Today, the HSBC Purchasing Managers Index reported officially a PMI of 49.7 for January 2015, after December’s 49.6, the lowest in two and a half years. This will no doubt intensify speculation of China’s manufacturing industry. Not robust to this decelerated growth is the service industry; China’s non-manufacturing PMI fell from 54.1 in December to 53.7 in January 2014. In light of the recent housing bubble in China, financial services are dwindling as China slowly approaches its debt capacity, which, according to Peking University’s Michael Pettis, will be reached in three to four years.

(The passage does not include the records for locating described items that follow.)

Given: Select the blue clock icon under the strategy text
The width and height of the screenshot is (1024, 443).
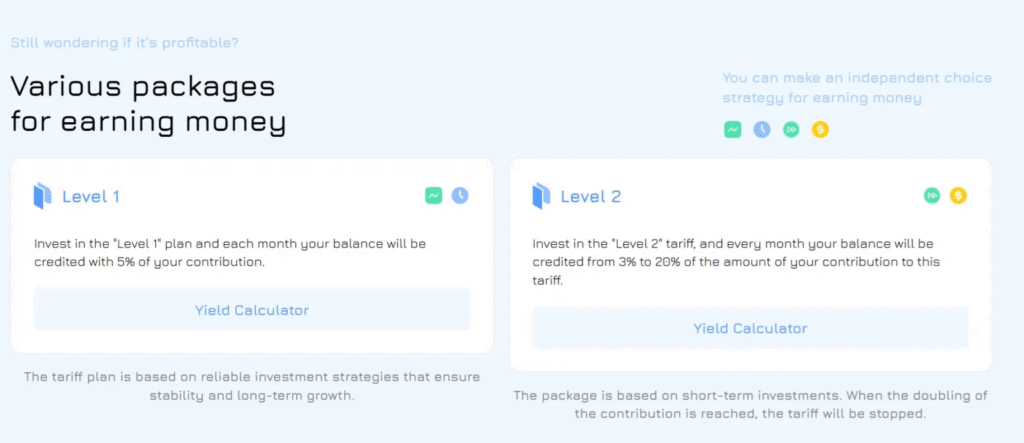Looking at the screenshot, I should tap(762, 130).
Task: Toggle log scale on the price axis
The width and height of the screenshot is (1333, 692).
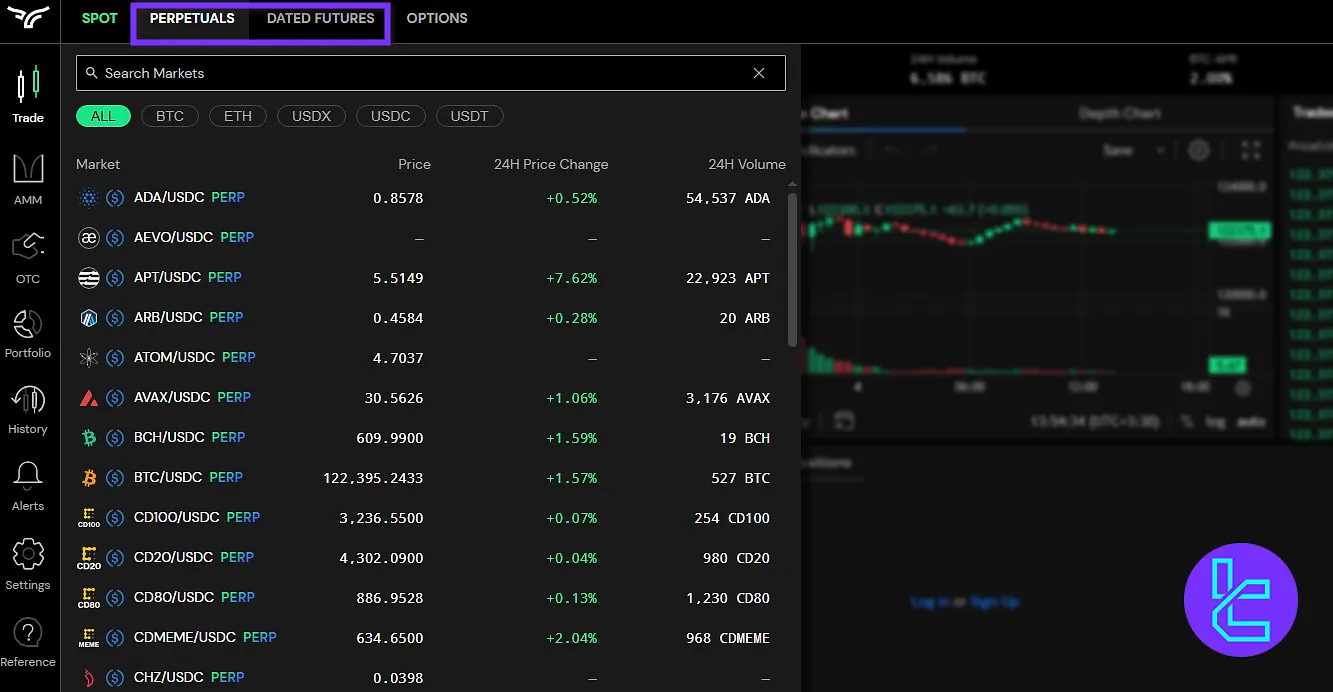Action: pyautogui.click(x=1215, y=422)
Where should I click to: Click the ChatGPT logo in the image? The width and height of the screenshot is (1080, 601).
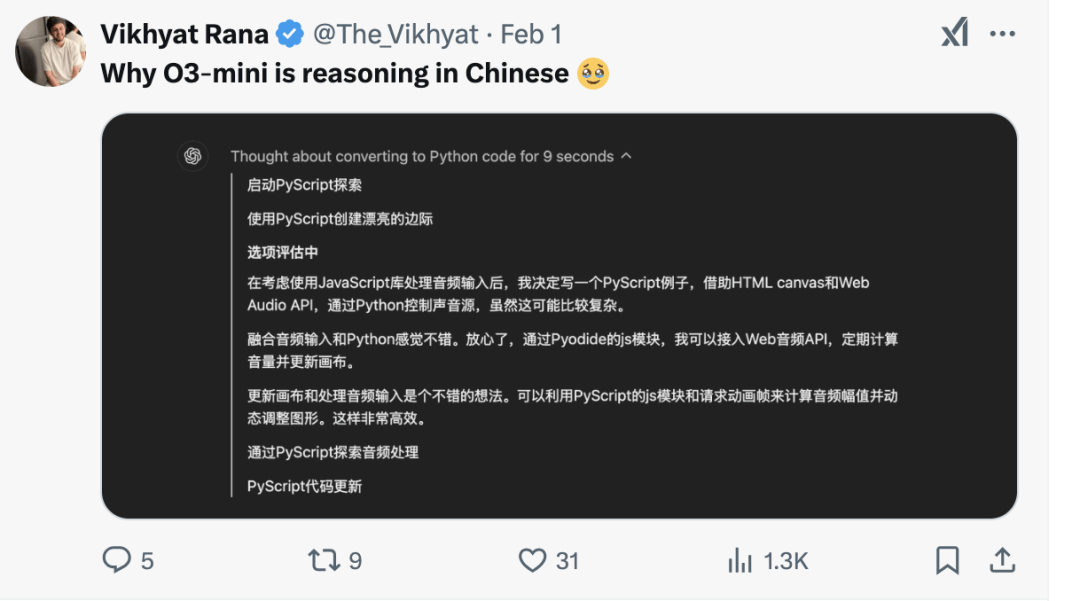pyautogui.click(x=193, y=156)
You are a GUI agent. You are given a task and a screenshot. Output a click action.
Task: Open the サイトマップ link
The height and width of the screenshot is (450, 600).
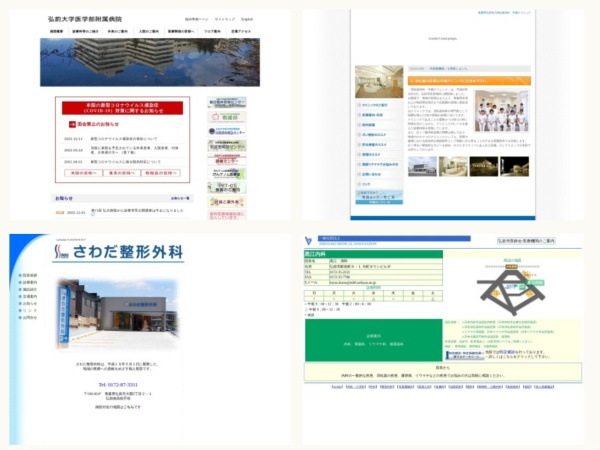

The problems in the real estate market, however, are not similar to what the United States experienced in its recession. Almost all forms of debt are collateralized by property, which lenders hold on their balance sheets rather than selling them as securities in secondary markets. Nariman Behravesh, chief economist at IHS, affirms that there are far more internal than external factors that are slowing China’s economic growth. If China wishes to transition from an export-dependent to a consumer-driven economy, it will likely need to undergo further reform and stimulus from the central government as one-year interest rates have already begun to be cut by the central bank.
Sources: CNBC Story A and Story B and Business Insider for the graph.
“Contraction” or slowdown? I have not spent time looking at the PMI or other “diffusion” indices (this “better less worse” index structure is common), whether for China or Japan/the US so I’m not sure how to interpret this. However, I strongly suspect it means that manufacturers are seeing fewer orders than expected, so that is against base growth rather than implying an absolute decline. But I’m not sure.
I’ve commented on other posts: is China an export-dependent economy? Look at the most recent World Bank or IMF overview of China (links on the blogroll at right!) to check relevant data.